Certain Ordinary Shares of Racing Force S.P.A. are subject to a Lock-Up Agreement Ending on 17-NOV-2022. These Ordinary Shares will be under lockup for 370 days starting from 12-NOV-2021 to 17-NOV-2022.

Details:
SAYE, Nehoc Systems Ltd, Aref Khalil Yazbek, Alexandros Haristos, Kyle Kietzmann and the Issuer have (collectively referred to as the “Restricted Shareholders”) entered into a lock-up agreement.
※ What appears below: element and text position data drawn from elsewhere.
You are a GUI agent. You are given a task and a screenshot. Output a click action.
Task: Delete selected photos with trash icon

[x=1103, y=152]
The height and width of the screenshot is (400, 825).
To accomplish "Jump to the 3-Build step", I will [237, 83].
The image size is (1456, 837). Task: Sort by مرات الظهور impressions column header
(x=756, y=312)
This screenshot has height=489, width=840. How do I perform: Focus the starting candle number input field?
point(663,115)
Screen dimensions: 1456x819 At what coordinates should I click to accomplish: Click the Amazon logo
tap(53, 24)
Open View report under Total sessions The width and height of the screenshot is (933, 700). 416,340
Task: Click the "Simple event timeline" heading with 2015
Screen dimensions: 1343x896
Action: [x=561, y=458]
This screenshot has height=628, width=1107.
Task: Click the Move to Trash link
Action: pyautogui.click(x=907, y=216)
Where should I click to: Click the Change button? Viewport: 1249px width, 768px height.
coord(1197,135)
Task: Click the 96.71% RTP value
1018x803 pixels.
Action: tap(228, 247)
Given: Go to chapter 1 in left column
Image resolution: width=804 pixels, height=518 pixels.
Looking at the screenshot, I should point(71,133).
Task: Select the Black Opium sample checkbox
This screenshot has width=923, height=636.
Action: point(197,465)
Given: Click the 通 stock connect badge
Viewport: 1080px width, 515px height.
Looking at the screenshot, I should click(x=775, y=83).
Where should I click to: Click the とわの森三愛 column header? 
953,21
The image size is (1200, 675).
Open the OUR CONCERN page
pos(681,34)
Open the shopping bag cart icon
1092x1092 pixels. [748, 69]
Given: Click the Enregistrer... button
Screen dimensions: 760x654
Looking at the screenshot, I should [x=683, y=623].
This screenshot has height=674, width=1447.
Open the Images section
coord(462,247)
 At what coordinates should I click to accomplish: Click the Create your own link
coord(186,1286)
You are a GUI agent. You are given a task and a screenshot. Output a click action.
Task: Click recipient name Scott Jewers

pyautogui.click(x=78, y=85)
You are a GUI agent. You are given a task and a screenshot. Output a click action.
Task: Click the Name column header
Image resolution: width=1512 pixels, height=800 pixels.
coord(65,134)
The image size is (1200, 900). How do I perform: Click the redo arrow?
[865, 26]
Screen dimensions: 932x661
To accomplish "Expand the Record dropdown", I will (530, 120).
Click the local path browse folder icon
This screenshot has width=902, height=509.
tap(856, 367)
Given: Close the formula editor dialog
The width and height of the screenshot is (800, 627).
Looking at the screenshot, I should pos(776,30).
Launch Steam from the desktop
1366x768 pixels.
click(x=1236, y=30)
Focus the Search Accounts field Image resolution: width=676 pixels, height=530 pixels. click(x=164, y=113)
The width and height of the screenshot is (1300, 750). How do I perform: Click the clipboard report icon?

Pursuant to the lock-up agreement, the Issuer and the Restricted Shareholders irrevocably undertake, for a period of 12 months following the Trading Start Date, the following obligations, not to carry out, directly or indirectly, any sale, transfer, deed of disposition or other transaction whose object or effect is, directly or indirectly, the allocation or transfer to third parties (including the granting of option rights, the establishment of pledges or other encumbrances or the lending of securities), for any reason and in any form whatsoever, of the Restricted Shares (or of other financial instruments of Racing Force, including participatory ones, granting the right to purchase, subscribe, convert into, or exchange for, Shares of the Company or other financial instruments, including participatory ones, granting rights inherent in or similar to such shares or financial instruments), except for transactions necessary for the execution of the Capital Increase, not to propose or resolve on operations to increase the Company's share capital, nor issue new Shares, nor place (including through third parties) on the market equity securities, either directly or in the context of the issue of bonds convertible into Shares by the Company or by third parties, and/or in the context of the issue of warrants by the Company or by third parties, or in any other manner, except for any capital increases carried out pursuant to Articles 2446 and 2447 of the Italian Civil Code, up to the threshold necessary to comply with the legal limit, with the exception of the Capital Increase, not to issue and/or place on the market bonds convertible into or exchangeable for the Company's Shares or into vouchers for the purchase or subscription of the Company's Shares, or other financial instruments, including participatory ones, which grant rights inherent to or similar to such Shares or financial instruments, not to make, without having previously informed Equita, any change to the size and composition of its capital (including capital increases), as well as to the corporate structure of the company and not to approve and/or carry out transactions on derivative instruments, which have the same effects, even if only economic, as the transactions referred to above.